[Dataset excerpt]

■ ■ ■ ■ ■ ■ ■

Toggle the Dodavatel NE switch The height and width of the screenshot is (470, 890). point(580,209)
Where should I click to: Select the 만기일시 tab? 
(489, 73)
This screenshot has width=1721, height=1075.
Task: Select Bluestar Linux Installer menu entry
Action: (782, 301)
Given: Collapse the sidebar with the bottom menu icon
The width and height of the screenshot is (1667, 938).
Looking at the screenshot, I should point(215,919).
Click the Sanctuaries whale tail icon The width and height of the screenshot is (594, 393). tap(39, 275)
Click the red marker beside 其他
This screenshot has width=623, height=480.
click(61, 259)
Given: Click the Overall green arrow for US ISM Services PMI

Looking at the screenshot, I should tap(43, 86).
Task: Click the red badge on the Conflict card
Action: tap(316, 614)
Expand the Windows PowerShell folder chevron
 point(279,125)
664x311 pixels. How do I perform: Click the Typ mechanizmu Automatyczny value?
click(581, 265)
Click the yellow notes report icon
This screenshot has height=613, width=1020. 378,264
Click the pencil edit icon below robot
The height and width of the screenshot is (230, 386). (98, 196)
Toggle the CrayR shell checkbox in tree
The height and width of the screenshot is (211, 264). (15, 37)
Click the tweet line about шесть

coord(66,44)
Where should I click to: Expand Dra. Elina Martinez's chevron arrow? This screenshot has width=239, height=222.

■ ■ ■ ■ ■ ■ ■

- _REQUIREMENTS_
Put each line of the material above into a Markdown table with the columns "Row" and "Line", numbering the rows and omitting blank lines.

- _SOLUTION FOR THIS TASK_
| Row | Line |
|---|---|
| 1 | Toggle the Dodavatel NE switch The height and width of the screenshot is (470, 890). point(580,209) |
| 2 | Where should I click to: Select the 만기일시 tab?  |
| 3 | (489, 73) |
| 4 | This screenshot has width=1721, height=1075. |
| 5 | Task: Select Bluestar Linux Installer menu entry |
| 6 | Action: (782, 301) |
| 7 | Given: Collapse the sidebar with the bottom menu icon |
| 8 | The width and height of the screenshot is (1667, 938). |
| 9 | Looking at the screenshot, I should point(215,919). |
| 10 | Click the Sanctuaries whale tail icon The width and height of the screenshot is (594, 393). tap(39, 275) |
| 11 | Click the red marker beside 其他 |
| 12 | This screenshot has width=623, height=480. |
| 13 | click(61, 259) |
| 14 | Given: Click the Overall green arrow for US ISM Services PMI |
| 15 | Looking at the screenshot, I should tap(43, 86). |
| 16 | Task: Click the red badge on the Conflict card |
| 17 | Action: tap(316, 614) |
| 18 | Expand the Windows PowerShell folder chevron |
| 19 |  point(279,125) |
| 20 | 664x311 pixels. How do I perform: Click the Typ mechanizmu Automatyczny value? |
| 21 | click(581, 265) |
| 22 | Click the yellow notes report icon |
| 23 | This screenshot has height=613, width=1020. 378,264 |
| 24 | Click the pencil edit icon below robot |
| 25 | The height and width of the screenshot is (230, 386). (98, 196) |
| 26 | Toggle the CrayR shell checkbox in tree |
| 27 | The height and width of the screenshot is (211, 264). (15, 37) |
| 28 | Click the tweet line about шесть |
| 29 | coord(66,44) |
| 30 | Where should I click to: Expand Dra. Elina Martinez's chevron arrow? This screenshot has width=239, height=222. |